● **Task prompt**: In this exercise, return only the lines that run from the line with "Image resolution: width=868" to the end of the entries below, both included. Pictures are not copied.

┏━━

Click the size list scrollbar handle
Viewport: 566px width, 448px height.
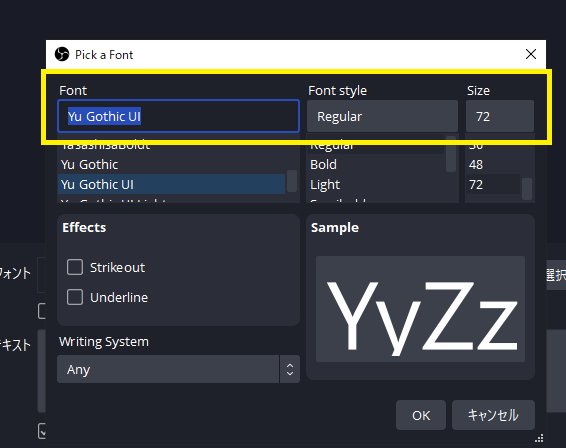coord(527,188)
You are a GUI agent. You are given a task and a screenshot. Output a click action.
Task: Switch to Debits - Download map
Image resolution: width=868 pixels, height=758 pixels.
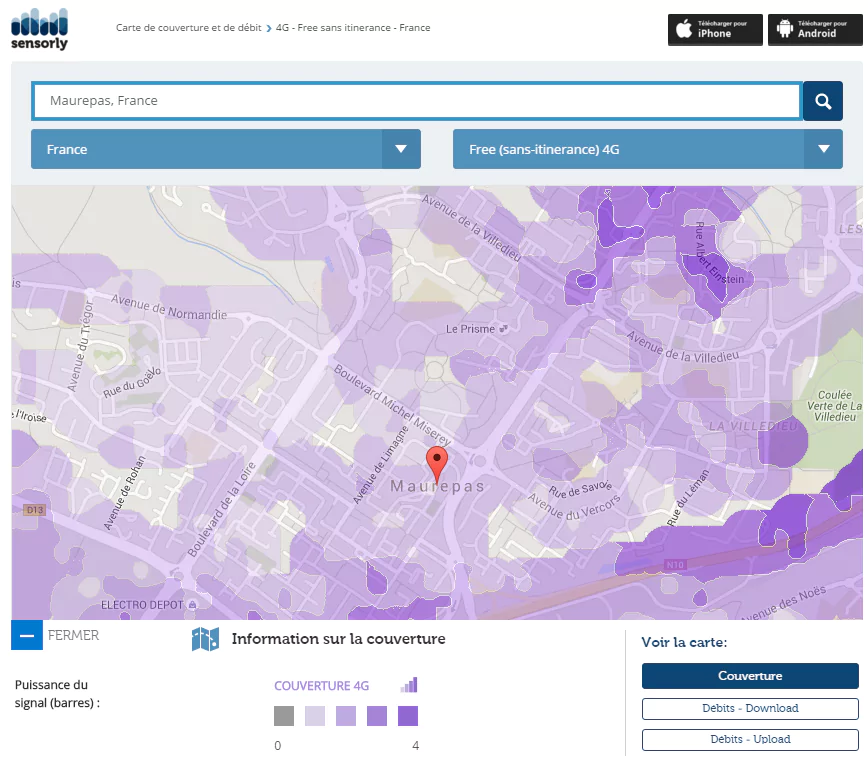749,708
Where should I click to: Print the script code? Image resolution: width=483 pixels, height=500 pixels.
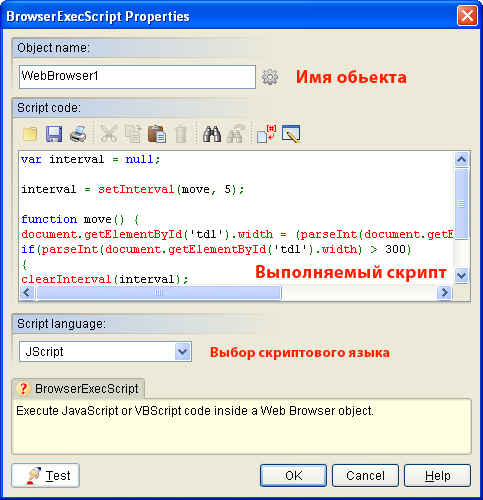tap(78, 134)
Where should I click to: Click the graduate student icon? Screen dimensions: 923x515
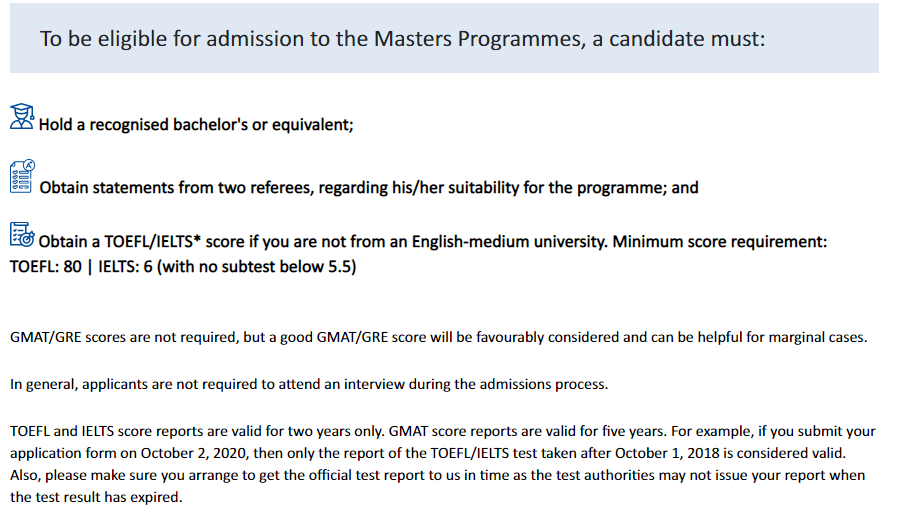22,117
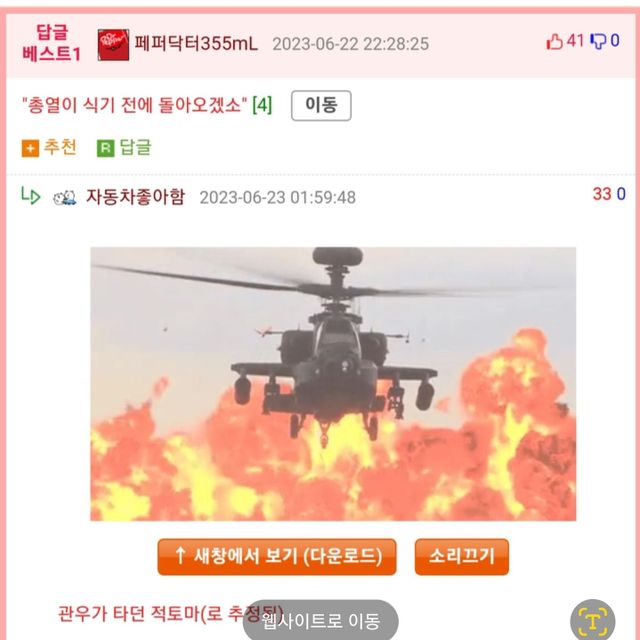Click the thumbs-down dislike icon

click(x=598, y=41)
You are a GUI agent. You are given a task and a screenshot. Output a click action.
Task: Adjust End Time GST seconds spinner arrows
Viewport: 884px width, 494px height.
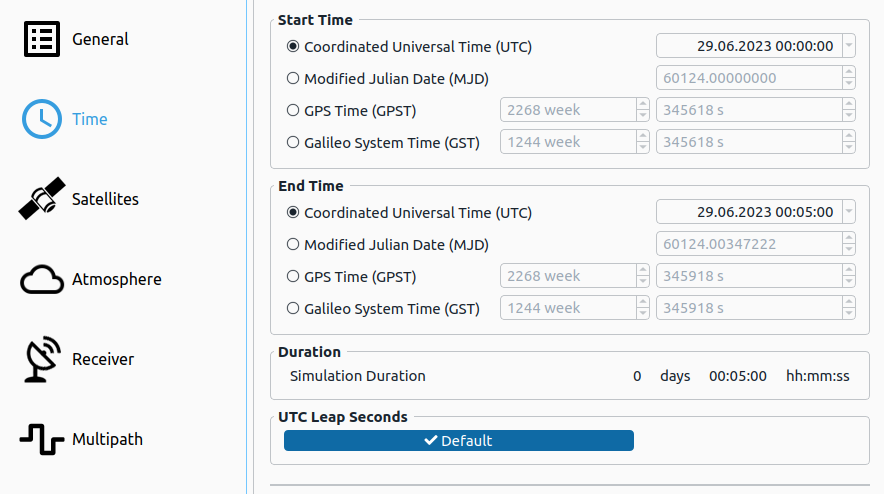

┗━━

● **Answer box**:
Image resolution: width=868 pixels, height=758 pixels.
749,708
Where should I click to: Print the script code? Image resolution: width=483 pixels, height=500 pixels.
tap(78, 134)
Where should I click to: Click the graduate student icon? Screen dimensions: 923x515
22,117
Click the thumbs-down dislike icon

click(x=598, y=41)
You are a GUI agent. You are given a task and a screenshot. Output a click action.
Task: Adjust End Time GST seconds spinner arrows
Viewport: 884px width, 494px height.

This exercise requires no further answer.